The lateral mobility of lipids in phospholipid membranes has attracted numerous experimental and theoretical studies, inspired by the model of Singer and Nicholson (1972. Science, 175:720-731) and the theoretical description by Saffman and Delbrück (1975. Proc. Natl. Acad. Sci. USA. 72:3111-3113). Fluorescence recovery after photobleaching (FRAP) is used as the standard experimental technique for the study of lateral mobility, yielding an ensemble-averaged diffusion constant. Single-particle tracking (SPT) and the recently developed single-molecule imaging techniques now give access to data on individual displacements of molecules, which can be used for characterization of the mobility in a membrane. Here we present a new type of analysis for tracking data by making use of the probability distribution of square displacements. The potential of this new type of analysis is shown for single-molecule imaging, which was employed to follow the motion of individual fluorescence-labeled lipids in two systems: a fluid-supported phospholipid membrane and a solid polymerstabilized phospholipid monolayer. In the fluid membrane, a high-mobility component characterized by a diffusion constant of 4.4 microns2/s and a low-mobility component characterized by a diffusion constant of 0.07 micron2/s were identified. It is proposed that the latter characterizes the so-called immobile fraction often found in FRAP experiments. In the polymer-stabilized system, diffusion restricted to corrals of 140 nm was directly visualized. Both examples show the potentials of such detailed analysis in combination with single-molecule techniques: with minimal interference with the native structure, inhomogeneities of membrane mobility can be resolved with a spatial resolution of 100 nm, well below the diffraction limit.

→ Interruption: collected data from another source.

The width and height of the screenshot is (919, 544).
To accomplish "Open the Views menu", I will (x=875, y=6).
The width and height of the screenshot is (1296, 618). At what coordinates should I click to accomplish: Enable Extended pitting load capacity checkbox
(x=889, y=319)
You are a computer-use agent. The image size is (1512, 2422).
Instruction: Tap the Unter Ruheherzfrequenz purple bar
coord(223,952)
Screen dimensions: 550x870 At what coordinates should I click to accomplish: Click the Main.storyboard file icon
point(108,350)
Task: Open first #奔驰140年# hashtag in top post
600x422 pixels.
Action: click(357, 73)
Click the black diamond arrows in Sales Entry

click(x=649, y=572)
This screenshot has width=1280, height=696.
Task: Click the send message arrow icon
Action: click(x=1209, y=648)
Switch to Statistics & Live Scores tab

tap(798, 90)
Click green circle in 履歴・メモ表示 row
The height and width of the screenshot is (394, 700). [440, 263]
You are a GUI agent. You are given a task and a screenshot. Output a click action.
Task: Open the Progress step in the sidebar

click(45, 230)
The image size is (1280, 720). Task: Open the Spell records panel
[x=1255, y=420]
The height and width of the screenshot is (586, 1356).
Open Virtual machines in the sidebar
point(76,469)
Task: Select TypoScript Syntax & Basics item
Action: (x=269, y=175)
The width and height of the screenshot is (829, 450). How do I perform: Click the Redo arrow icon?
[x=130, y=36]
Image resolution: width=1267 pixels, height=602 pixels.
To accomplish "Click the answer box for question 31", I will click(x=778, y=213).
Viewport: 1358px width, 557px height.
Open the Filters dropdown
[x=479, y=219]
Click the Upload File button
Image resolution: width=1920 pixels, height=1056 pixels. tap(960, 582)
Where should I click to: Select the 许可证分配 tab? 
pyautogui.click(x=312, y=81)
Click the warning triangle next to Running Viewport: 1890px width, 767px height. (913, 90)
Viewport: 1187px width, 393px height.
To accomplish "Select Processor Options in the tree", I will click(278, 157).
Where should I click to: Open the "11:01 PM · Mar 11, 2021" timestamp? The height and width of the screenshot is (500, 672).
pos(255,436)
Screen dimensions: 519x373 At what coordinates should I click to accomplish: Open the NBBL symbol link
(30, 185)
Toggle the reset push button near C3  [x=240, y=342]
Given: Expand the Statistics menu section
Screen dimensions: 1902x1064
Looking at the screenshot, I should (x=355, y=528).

Imaging of single molecule diffusion.

In recent years observations at the level of individual atoms and molecules became possible by microscopy and spectroscopy. Imaging of single fluorescence molecules has been achieved but has so far been restricted to molecules in the immobile state. Here we provide methodology for visualization of the motion of individual fluorescent molecules. It is applied to imaging of the diffusional path of single molecules in a phospholipid membrane by using phospholipids carrying one rhodamine dye molecule. For this methodology, fluorescence microscopy was carried to a sensitivity so that single fluorescent molecules illuminated for only 5 ms were resolvable at a signal/noise ratio of 28. Repeated illuminations permitted direct observation of the diffusional motion of individual molecules with a positional accuracy of 30 nm. Such capability has fascinating potentials in bioscience--for example, to correlate biological functions of cell membranes with movements, spatial organization, and stoichiometries of individual components.